Expression of EGFR and c-erbB-2 in Esophageal, Gastric and Colonic Cancer and in Human Gastric Cancer Xenografts of Nude Mice

Abstract

Epidermal growth factor receptor (EGFR) shares homology with, but is distinct from, c-erbB-2 oncoprotein. While amplification of EGFR is found in both squamous cell carcinoma and adenocarcinoma, that of the c-erbB-2 gene is found only in adenocarcinoma. EGFR is shown to be coexpressed with c-erbB-2 in advanced gastric cancer with metastasis. This study was, therefore, designed to examine the expression of EGFR in human gastric cancer in comparison with esophageal and colonic cancer, and to examine the presence of c-erbB-2 in human gastric cancer xenografts of nude mice. The expression of EGFR was examined by ¹²⁵I-EGF binding assay. Slot blotting and immunohistochemistry for c-erbB-2 were also done. EGF binding capacity of non-cancerous mucosa and cancer in esophagus was higher than that in stomach or colon.
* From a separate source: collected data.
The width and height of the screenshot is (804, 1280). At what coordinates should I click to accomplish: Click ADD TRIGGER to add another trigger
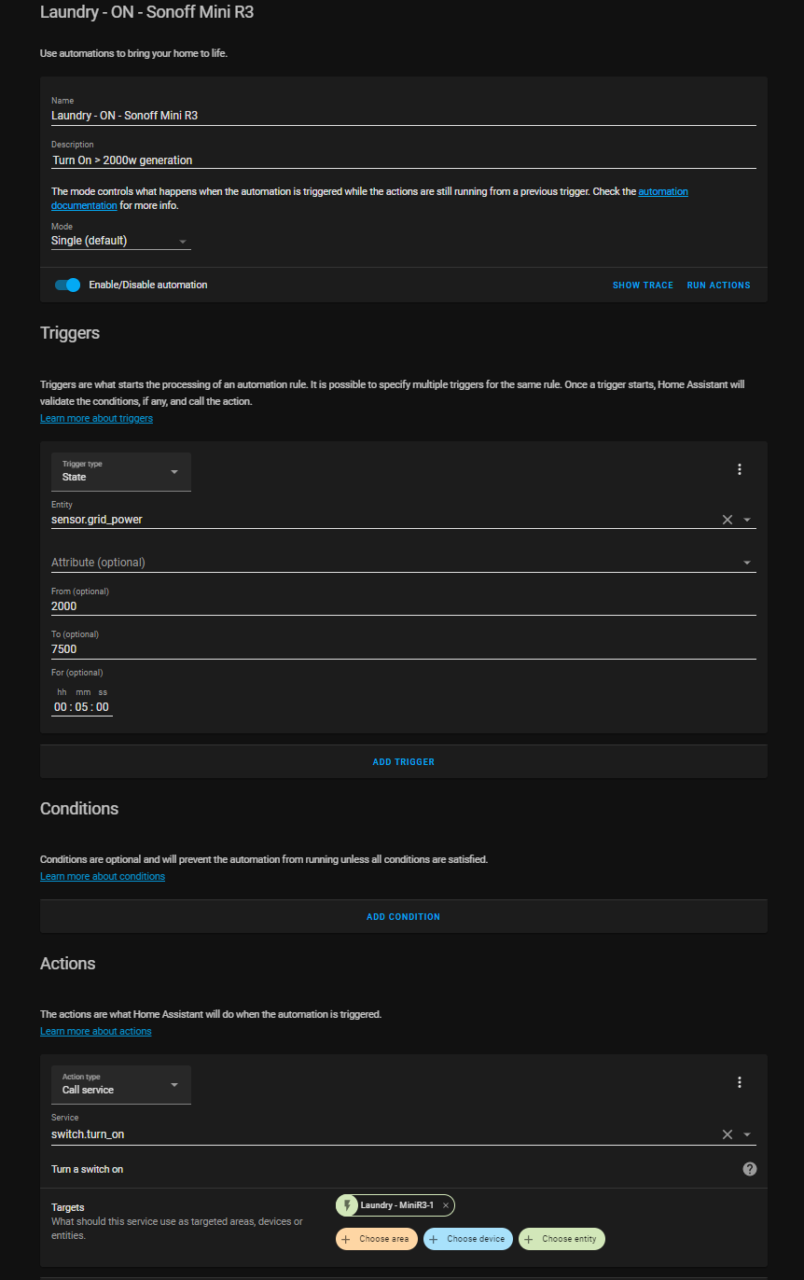pyautogui.click(x=403, y=761)
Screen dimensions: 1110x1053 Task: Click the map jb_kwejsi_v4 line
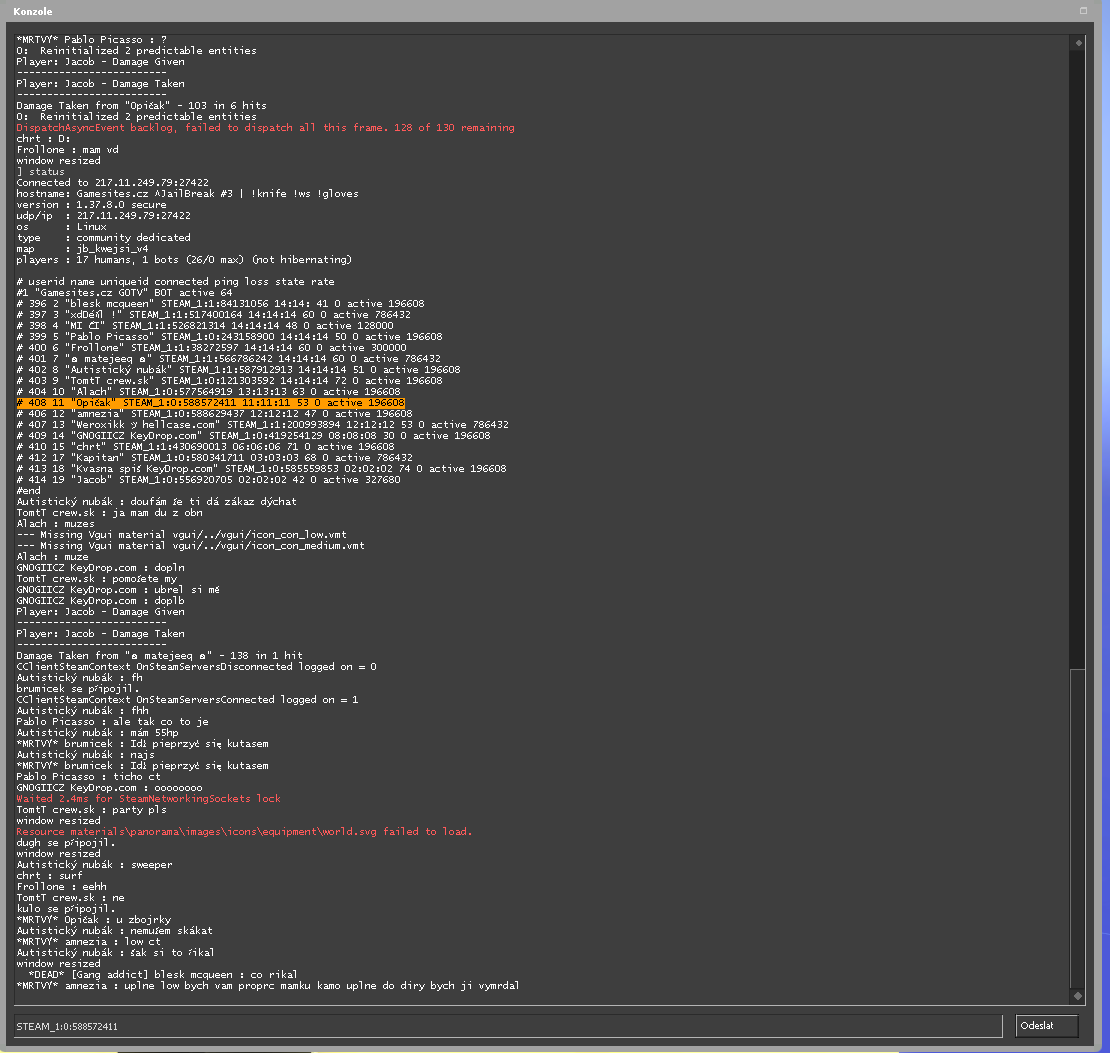(82, 249)
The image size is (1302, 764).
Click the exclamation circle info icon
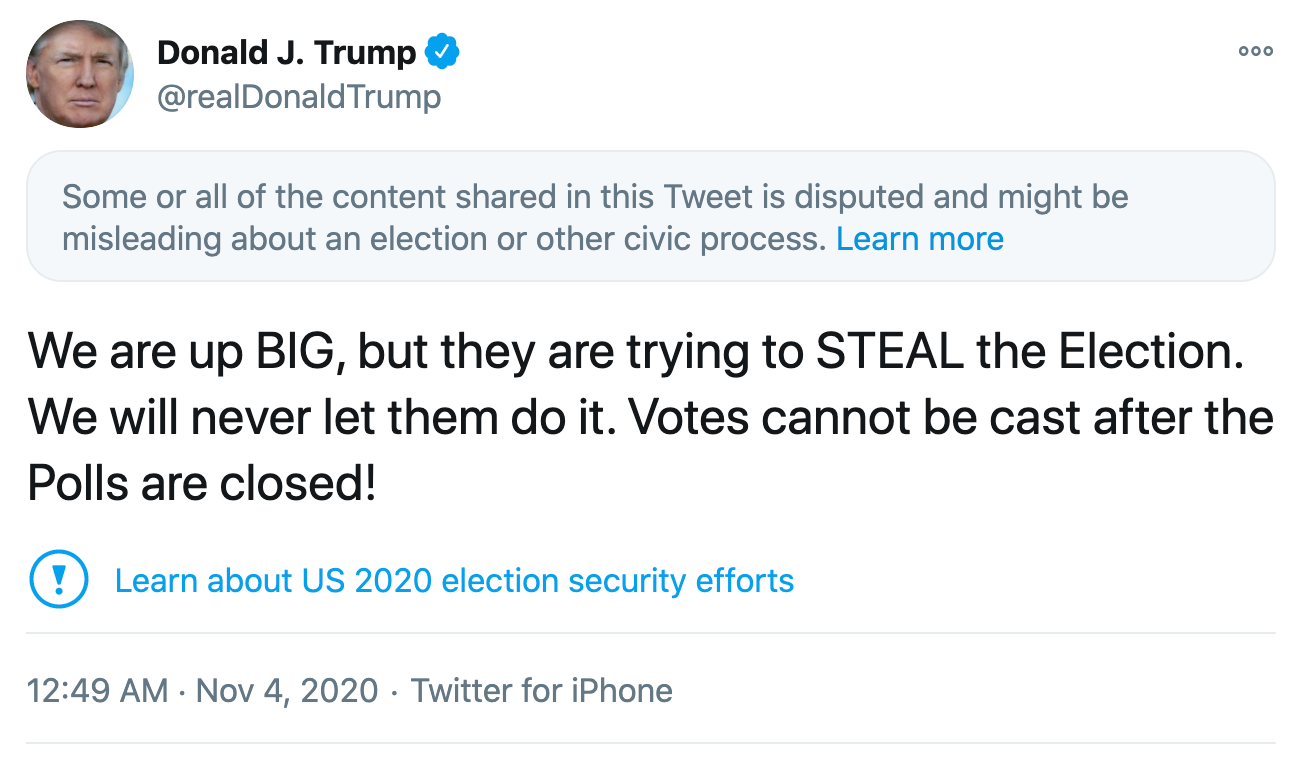point(59,580)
EGF binding capacity and the positive rate of EGFR in gastric cancer were higher than those in non-cancerous gastric mucosa, and those in undifferentiated gastric carcinoma were higher than those in differentiated gastric carcinoma. No difference in EGF binding capacity and the positive rate of EGFR was found in non-cancerous mucosa and cancer of colon. Both amplification and protein expression of c-erbB-2 were found in two differentiated adenocarcinomas of human gastric cancer xenografts in nude mice. The expression of EGFR and/or c-erbB-2 appeared to be related to the growth of human gastric cancer and its xenografts in nude mice. However, it is open to question whether coexpression of EGFR and c-erbB-2 in the tumor contribute to metastasis and/or invasion of cancer cells.